Exercise requirements |
Copy every line of the records below exactly as it appears, from start to finish.
** begin Entries **
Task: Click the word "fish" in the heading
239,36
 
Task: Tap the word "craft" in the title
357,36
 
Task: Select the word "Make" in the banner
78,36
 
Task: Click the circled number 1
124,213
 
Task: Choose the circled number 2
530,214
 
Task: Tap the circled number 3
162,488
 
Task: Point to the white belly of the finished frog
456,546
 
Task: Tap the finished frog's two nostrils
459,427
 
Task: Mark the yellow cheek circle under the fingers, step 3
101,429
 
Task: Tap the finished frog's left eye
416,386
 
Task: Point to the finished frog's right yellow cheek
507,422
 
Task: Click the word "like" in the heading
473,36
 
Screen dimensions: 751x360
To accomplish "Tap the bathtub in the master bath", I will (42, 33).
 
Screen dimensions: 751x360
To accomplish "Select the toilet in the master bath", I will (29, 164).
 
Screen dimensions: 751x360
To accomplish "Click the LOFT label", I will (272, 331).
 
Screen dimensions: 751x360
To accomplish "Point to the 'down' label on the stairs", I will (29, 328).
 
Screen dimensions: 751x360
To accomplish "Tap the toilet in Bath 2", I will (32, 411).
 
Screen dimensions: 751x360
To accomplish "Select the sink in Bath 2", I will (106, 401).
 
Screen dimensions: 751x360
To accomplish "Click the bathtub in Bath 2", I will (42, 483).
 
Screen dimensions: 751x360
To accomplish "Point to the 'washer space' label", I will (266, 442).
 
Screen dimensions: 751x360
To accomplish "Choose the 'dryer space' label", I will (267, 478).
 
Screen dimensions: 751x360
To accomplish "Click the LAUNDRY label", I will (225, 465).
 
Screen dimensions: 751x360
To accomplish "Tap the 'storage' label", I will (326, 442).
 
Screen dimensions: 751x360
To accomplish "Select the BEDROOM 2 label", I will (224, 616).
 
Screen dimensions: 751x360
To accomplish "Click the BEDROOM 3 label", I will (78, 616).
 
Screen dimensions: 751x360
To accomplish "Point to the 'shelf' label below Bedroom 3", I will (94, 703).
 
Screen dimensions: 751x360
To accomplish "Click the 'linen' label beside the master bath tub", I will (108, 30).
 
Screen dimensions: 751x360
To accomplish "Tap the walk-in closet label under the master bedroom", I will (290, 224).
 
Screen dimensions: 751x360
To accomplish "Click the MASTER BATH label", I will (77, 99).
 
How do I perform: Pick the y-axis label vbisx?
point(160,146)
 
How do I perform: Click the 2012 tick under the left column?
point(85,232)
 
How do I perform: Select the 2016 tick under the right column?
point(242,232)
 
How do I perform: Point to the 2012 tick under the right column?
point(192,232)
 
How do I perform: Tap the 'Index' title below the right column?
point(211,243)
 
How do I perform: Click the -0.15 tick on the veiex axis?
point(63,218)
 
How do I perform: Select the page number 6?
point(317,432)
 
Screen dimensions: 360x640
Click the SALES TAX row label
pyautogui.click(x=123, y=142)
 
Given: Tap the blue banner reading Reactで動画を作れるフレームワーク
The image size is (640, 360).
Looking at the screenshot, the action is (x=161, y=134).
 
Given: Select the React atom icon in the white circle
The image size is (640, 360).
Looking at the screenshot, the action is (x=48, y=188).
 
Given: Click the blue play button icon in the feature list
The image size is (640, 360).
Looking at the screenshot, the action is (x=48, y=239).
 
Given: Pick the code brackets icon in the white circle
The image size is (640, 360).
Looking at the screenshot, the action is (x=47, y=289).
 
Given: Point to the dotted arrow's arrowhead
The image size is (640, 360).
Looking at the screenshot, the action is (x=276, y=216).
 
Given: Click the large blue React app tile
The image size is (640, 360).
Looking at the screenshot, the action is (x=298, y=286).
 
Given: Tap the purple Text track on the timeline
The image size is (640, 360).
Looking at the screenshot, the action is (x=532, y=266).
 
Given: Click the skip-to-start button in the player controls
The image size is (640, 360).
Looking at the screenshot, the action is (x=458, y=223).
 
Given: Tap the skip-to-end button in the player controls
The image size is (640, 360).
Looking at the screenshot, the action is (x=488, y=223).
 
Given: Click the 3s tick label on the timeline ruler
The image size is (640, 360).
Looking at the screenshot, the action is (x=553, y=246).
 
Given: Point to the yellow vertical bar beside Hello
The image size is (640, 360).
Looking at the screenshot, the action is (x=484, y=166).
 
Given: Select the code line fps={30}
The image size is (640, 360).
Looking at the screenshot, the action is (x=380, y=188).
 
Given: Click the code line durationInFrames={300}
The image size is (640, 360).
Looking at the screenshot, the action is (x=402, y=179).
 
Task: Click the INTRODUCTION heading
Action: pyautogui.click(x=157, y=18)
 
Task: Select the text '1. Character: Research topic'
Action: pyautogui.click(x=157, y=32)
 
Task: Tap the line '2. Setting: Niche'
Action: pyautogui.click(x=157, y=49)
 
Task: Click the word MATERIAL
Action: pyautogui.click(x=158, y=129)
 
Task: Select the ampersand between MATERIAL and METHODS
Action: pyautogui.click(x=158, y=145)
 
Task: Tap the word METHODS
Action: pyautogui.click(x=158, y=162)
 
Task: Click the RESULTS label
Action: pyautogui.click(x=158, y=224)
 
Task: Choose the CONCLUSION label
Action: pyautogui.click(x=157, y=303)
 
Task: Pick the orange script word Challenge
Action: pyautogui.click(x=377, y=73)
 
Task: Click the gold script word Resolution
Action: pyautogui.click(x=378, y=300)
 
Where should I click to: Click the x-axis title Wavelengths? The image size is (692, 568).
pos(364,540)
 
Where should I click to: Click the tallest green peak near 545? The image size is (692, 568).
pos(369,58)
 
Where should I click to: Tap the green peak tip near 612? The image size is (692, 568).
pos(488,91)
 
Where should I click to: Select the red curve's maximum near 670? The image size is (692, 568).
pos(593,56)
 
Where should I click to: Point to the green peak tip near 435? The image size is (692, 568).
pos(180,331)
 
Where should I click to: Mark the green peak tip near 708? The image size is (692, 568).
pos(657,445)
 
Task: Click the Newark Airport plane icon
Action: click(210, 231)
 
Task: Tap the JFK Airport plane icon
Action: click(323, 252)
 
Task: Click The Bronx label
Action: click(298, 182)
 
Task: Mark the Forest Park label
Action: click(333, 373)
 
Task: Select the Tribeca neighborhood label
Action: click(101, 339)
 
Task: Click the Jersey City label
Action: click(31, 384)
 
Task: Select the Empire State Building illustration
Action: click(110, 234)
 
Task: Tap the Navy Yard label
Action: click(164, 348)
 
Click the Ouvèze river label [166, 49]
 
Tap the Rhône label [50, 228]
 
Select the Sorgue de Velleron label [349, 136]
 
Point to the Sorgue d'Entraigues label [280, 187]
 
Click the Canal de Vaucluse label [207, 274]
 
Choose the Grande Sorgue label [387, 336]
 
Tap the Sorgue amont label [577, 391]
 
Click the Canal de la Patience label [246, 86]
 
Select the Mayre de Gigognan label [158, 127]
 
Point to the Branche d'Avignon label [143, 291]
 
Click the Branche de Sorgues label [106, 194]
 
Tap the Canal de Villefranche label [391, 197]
** end Entries **
Correct answer |
Task: Click the word "fish" in the heading
239,36
 
Task: Tap the word "craft" in the title
357,36
 
Task: Select the word "Make" in the banner
78,36
 
Task: Click the circled number 1
124,213
 
Task: Choose the circled number 2
530,214
 
Task: Tap the circled number 3
162,488
 
Task: Point to the white belly of the finished frog
456,546
 
Task: Tap the finished frog's two nostrils
459,427
 
Task: Mark the yellow cheek circle under the fingers, step 3
101,429
 
Task: Tap the finished frog's left eye
416,386
 
Task: Point to the finished frog's right yellow cheek
507,422
 
Task: Click the word "like" in the heading
473,36
 
Screen dimensions: 751x360
To accomplish "Tap the bathtub in the master bath", I will (42, 33).
 
Screen dimensions: 751x360
To accomplish "Select the toilet in the master bath", I will (29, 164).
 
Screen dimensions: 751x360
To accomplish "Click the LOFT label", I will (272, 331).
 
Screen dimensions: 751x360
To accomplish "Point to the 'down' label on the stairs", I will (29, 328).
 
Screen dimensions: 751x360
To accomplish "Tap the toilet in Bath 2", I will (32, 411).
 
Screen dimensions: 751x360
To accomplish "Select the sink in Bath 2", I will (106, 401).
 
Screen dimensions: 751x360
To accomplish "Click the bathtub in Bath 2", I will (42, 483).
 
Screen dimensions: 751x360
To accomplish "Point to the 'washer space' label", I will (266, 442).
 
Screen dimensions: 751x360
To accomplish "Choose the 'dryer space' label", I will (267, 478).
 
Screen dimensions: 751x360
To accomplish "Click the LAUNDRY label", I will (225, 465).
 
Screen dimensions: 751x360
To accomplish "Tap the 'storage' label", I will (326, 442).
 
Screen dimensions: 751x360
To accomplish "Select the BEDROOM 2 label", I will (224, 616).
 
Screen dimensions: 751x360
To accomplish "Click the BEDROOM 3 label", I will (78, 616).
 
Screen dimensions: 751x360
To accomplish "Point to the 'shelf' label below Bedroom 3", I will (94, 703).
 
Screen dimensions: 751x360
To accomplish "Click the 'linen' label beside the master bath tub", I will (108, 30).
 
Screen dimensions: 751x360
To accomplish "Tap the walk-in closet label under the master bedroom", I will (290, 224).
 
Screen dimensions: 751x360
To accomplish "Click the MASTER BATH label", I will (77, 99).
 
How do I perform: Pick the y-axis label vbisx?
point(160,146)
 
How do I perform: Click the 2012 tick under the left column?
point(85,232)
 
How do I perform: Select the 2016 tick under the right column?
point(242,232)
 
How do I perform: Point to the 2012 tick under the right column?
point(192,232)
 
How do I perform: Tap the 'Index' title below the right column?
point(211,243)
 
How do I perform: Click the -0.15 tick on the veiex axis?
point(63,218)
 
How do I perform: Select the page number 6?
point(317,432)
 
Screen dimensions: 360x640
Click the SALES TAX row label
pyautogui.click(x=123, y=142)
 
Given: Tap the blue banner reading Reactで動画を作れるフレームワーク
The image size is (640, 360).
Looking at the screenshot, the action is (x=161, y=134).
 
Given: Select the React atom icon in the white circle
The image size is (640, 360).
Looking at the screenshot, the action is (x=48, y=188).
 
Given: Click the blue play button icon in the feature list
The image size is (640, 360).
Looking at the screenshot, the action is (x=48, y=239).
 
Given: Pick the code brackets icon in the white circle
The image size is (640, 360).
Looking at the screenshot, the action is (x=47, y=289).
 
Given: Point to the dotted arrow's arrowhead
The image size is (640, 360).
Looking at the screenshot, the action is (x=276, y=216).
 
Given: Click the large blue React app tile
The image size is (640, 360).
Looking at the screenshot, the action is (x=298, y=286).
 
Given: Tap the purple Text track on the timeline
The image size is (640, 360).
Looking at the screenshot, the action is (x=532, y=266).
 
Given: Click the skip-to-start button in the player controls
The image size is (640, 360).
Looking at the screenshot, the action is (x=458, y=223).
 
Given: Tap the skip-to-end button in the player controls
The image size is (640, 360).
Looking at the screenshot, the action is (x=488, y=223).
 
Given: Click the 3s tick label on the timeline ruler
The image size is (640, 360).
Looking at the screenshot, the action is (x=553, y=246).
 
Given: Point to the yellow vertical bar beside Hello
The image size is (640, 360).
Looking at the screenshot, the action is (x=484, y=166).
 
Given: Select the code line fps={30}
The image size is (640, 360).
Looking at the screenshot, the action is (x=380, y=188).
 
Given: Click the code line durationInFrames={300}
The image size is (640, 360).
Looking at the screenshot, the action is (x=402, y=179).
 
Task: Click the INTRODUCTION heading
Action: pyautogui.click(x=157, y=18)
 
Task: Select the text '1. Character: Research topic'
Action: pyautogui.click(x=157, y=32)
 
Task: Tap the line '2. Setting: Niche'
Action: pyautogui.click(x=157, y=49)
 
Task: Click the word MATERIAL
Action: pyautogui.click(x=158, y=129)
 
Task: Select the ampersand between MATERIAL and METHODS
Action: pyautogui.click(x=158, y=145)
 
Task: Tap the word METHODS
Action: pyautogui.click(x=158, y=162)
 
Task: Click the RESULTS label
Action: pyautogui.click(x=158, y=224)
 
Task: Choose the CONCLUSION label
Action: pyautogui.click(x=157, y=303)
 
Task: Pick the orange script word Challenge
Action: pyautogui.click(x=377, y=73)
 
Task: Click the gold script word Resolution
Action: pyautogui.click(x=378, y=300)
 
Where should I click to: Click the x-axis title Wavelengths? The image size is (692, 568).
pos(364,540)
 
Where should I click to: Click the tallest green peak near 545? The image size is (692, 568).
pos(369,58)
 
Where should I click to: Tap the green peak tip near 612? The image size is (692, 568).
pos(488,91)
 
Where should I click to: Select the red curve's maximum near 670? The image size is (692, 568).
pos(593,56)
 
Where should I click to: Point to the green peak tip near 435? The image size is (692, 568).
pos(180,331)
 
Where should I click to: Mark the green peak tip near 708? The image size is (692, 568).
pos(657,445)
 
Task: Click the Newark Airport plane icon
Action: click(210, 231)
 
Task: Tap the JFK Airport plane icon
Action: click(323, 252)
 
Task: Click The Bronx label
Action: click(298, 182)
 
Task: Mark the Forest Park label
Action: click(333, 373)
 
Task: Select the Tribeca neighborhood label
Action: click(101, 339)
 
Task: Click the Jersey City label
Action: click(31, 384)
 
Task: Select the Empire State Building illustration
Action: click(110, 234)
 
Task: Tap the Navy Yard label
Action: click(164, 348)
 
Click the Ouvèze river label [166, 49]
 
Tap the Rhône label [50, 228]
 
Select the Sorgue de Velleron label [349, 136]
 
Point to the Sorgue d'Entraigues label [280, 187]
 
Click the Canal de Vaucluse label [207, 274]
 
Choose the Grande Sorgue label [387, 336]
 
Tap the Sorgue amont label [577, 391]
 
Click the Canal de la Patience label [246, 86]
 
Select the Mayre de Gigognan label [158, 127]
 
Point to the Branche d'Avignon label [143, 291]
 
Click the Branche de Sorgues label [106, 194]
 
Tap the Canal de Villefranche label [391, 197]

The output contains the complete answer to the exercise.